For years, the Nederlands(ch)e Bioscoopbond (NBB) – officially established on 18 July 1921 – called the shots in the Dutch cinema world. With its closed structure, this organisation that represented exhibitors, distributors and producers was able to reign over the cinema business and drove off all outside influences. The union grew to be an unassailable bulwark in the Dutch film world, one that defended the interests of its members from the government and foreign competition for three-quarters of a century.
A closed industry
Underlying the NBB’s founding was a conflict with the government. In February 1918, a cinema owner named W.J. van Lier in Maastricht was up in arms over both a 25% increase in the entertainment tax as well as a rule prohibiting young people from attending the cinema. Cinema owners decided to unite to fight together against the government. They started up the Bond van Exploitanten van Nederlandsche Bioscooptheaters (Union of Dutch Cinema Owners).
One year later, distributors followed their example and, on 20 January 1919, the Vereeniging van Filmverhuurkantoren (Film Distribution Offices Association) was founded. It landed immediately in a conflict with the cinema owners’ union, and both organisations decided to form an arbitration board to help solve their problems.

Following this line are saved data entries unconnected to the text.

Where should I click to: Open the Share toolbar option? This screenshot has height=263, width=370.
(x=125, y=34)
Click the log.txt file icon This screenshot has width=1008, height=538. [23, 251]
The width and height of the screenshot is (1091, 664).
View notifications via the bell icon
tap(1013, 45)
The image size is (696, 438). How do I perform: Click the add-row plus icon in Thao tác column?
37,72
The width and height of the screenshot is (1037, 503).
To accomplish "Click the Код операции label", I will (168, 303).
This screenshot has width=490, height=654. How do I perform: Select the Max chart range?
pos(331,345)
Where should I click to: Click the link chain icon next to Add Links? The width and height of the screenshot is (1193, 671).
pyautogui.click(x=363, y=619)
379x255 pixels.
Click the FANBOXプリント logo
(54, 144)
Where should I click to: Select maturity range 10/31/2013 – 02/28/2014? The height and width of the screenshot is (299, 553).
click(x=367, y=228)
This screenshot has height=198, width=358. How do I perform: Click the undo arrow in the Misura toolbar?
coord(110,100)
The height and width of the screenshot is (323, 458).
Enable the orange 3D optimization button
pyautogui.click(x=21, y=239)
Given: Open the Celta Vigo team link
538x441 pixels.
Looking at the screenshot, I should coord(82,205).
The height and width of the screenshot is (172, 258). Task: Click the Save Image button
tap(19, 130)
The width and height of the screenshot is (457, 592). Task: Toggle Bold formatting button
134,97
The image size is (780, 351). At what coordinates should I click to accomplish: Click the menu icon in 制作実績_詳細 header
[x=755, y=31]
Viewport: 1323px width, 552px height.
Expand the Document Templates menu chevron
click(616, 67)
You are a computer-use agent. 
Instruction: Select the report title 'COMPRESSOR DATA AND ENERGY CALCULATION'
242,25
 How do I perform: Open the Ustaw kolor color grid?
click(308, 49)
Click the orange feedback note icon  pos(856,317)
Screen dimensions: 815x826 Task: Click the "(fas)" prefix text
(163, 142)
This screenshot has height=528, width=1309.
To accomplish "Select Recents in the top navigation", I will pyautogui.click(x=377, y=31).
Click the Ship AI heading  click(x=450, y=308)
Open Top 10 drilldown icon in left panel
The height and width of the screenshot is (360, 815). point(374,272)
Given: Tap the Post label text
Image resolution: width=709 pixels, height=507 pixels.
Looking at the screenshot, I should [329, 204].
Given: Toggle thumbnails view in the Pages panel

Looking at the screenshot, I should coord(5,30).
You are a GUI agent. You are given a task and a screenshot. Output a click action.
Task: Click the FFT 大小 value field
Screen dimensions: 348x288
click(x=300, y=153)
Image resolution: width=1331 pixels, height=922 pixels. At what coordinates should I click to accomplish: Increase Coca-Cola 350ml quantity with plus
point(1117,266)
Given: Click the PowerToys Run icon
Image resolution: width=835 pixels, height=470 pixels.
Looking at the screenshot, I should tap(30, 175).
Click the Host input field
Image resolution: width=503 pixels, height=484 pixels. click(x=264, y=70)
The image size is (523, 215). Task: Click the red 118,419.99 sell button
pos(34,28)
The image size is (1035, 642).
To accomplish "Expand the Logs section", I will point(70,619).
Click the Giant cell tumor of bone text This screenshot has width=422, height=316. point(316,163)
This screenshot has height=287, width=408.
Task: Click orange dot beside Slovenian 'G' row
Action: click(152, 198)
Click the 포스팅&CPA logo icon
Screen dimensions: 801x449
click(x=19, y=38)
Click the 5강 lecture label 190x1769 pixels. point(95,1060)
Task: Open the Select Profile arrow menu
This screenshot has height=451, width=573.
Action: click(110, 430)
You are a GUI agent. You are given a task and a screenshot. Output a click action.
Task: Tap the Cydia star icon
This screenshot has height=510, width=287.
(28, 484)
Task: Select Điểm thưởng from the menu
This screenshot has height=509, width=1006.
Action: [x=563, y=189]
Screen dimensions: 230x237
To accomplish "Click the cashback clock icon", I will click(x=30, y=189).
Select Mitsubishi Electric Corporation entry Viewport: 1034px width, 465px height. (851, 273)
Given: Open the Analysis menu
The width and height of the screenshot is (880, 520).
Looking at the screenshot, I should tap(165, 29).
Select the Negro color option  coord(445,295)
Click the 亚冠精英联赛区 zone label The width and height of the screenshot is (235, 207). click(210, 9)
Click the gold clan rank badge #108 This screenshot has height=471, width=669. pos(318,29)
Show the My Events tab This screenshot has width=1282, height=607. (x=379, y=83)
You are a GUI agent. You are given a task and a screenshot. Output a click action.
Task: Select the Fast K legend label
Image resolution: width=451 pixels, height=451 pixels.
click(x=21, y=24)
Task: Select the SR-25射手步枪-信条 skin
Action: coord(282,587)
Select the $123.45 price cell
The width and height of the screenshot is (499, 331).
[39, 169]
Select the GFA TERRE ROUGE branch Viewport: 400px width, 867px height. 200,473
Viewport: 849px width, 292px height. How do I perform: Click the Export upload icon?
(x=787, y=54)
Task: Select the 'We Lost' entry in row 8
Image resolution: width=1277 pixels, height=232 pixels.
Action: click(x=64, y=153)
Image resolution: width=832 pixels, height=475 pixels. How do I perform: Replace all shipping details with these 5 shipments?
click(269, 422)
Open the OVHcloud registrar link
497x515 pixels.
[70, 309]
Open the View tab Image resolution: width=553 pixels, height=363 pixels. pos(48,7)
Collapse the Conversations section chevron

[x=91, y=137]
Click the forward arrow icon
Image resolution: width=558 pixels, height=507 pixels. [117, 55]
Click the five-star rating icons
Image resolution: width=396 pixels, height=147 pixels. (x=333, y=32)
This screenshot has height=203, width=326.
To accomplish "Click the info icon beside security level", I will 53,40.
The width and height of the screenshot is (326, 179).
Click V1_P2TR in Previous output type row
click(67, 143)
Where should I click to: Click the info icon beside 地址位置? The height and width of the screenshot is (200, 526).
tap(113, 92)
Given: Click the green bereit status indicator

This cooperation ultimately led to an agreement between the union and the association and, on 18 July 1921, the NBB was established. The first chairman was David Hamburger, Jr.
In 1924, the NBB came up with a ‘standard contract’ that laid out the conditions for film distribution. This contract, which applied to both distributors and cinemas hiring films, was compulsory for all NBB members. The contract also stipulated that members could not do business with non-NBB members. This last by-law was laid down by statute in 1927. Violating this could be punished with a boycott of the offending party’s business. This was how the film industry was able to operate as an autocracy with its own exclusive economic circuit.
When producers joined the NBB in the 1930s, the pact was complete, and the NBB became the omnipotent ruler of the Dutch film world.
The outside world
For outsiders, the NBB was an advocate for the cinema business. Before WWII, the film industry primarily clashed with the federal and local governments over entertainment tax rate. It also battled against local censorship boards: the NBB was a proponent of national censorship boards, which it believed would bring an end to the randomness that resulted from too many different local regulations.
After WWII, the NBB often worked jointly with the government; for example, the NBB was involved from the beginning with the Film Academy, and together with the Ministry of Education, Arts and Sciences, it was also responsible for the establishment of the Productiefonds.
The NBB also worked to promote the cinema business. There were a number of collective campaigns, especially during the rise of television, that were set up to encourage people to attend the cinema. For example, 1959 saw the introduction of the bioscoopbon (a film gift certificate) and in 1960 there was a campaign that featured the slogan, Samen naar de film….ja, gezellig (Want to catch a film together...? Sure!). That campaign would run periodically until 1966.
The most well-known campaign, however, was made for the Bio-Vacantieoorden – these were holiday resorts for sick or handicapped children. Since the 1920s, the NBB had been collecting money to build vacation houses for handicapped and destitute children. The fundraising went hand in hand with promotional films made by Polygoon.
An irreversible ending
In the 1970s and 1980s, the NBB’s foundations were shaken. There were conflicts with the Vrije Circuit (and its successor, the Associatie van Nederlandse Filmtheaters [Association of Dutch Cinemas]); a few large (primarily foreign) concerns were quickly concentrating their power by buying up more and more Dutch cinemas; and the NBB’s closed autocratic structure was running into resistance from the European Commission, which began to demand more freedom for NBB members.
A reorganisation in 1989 changed the association structure into a federative one and the Nederlandse Vereniging van Filmverhuurders (NVF) was established. On 16 July 1992, nearly 74 years after the founding of the Bond van Exploitanten van Nederlandsche Bioscooptheaters, it merged with the Nederlandse Federatie voor Cinematografie (NFC).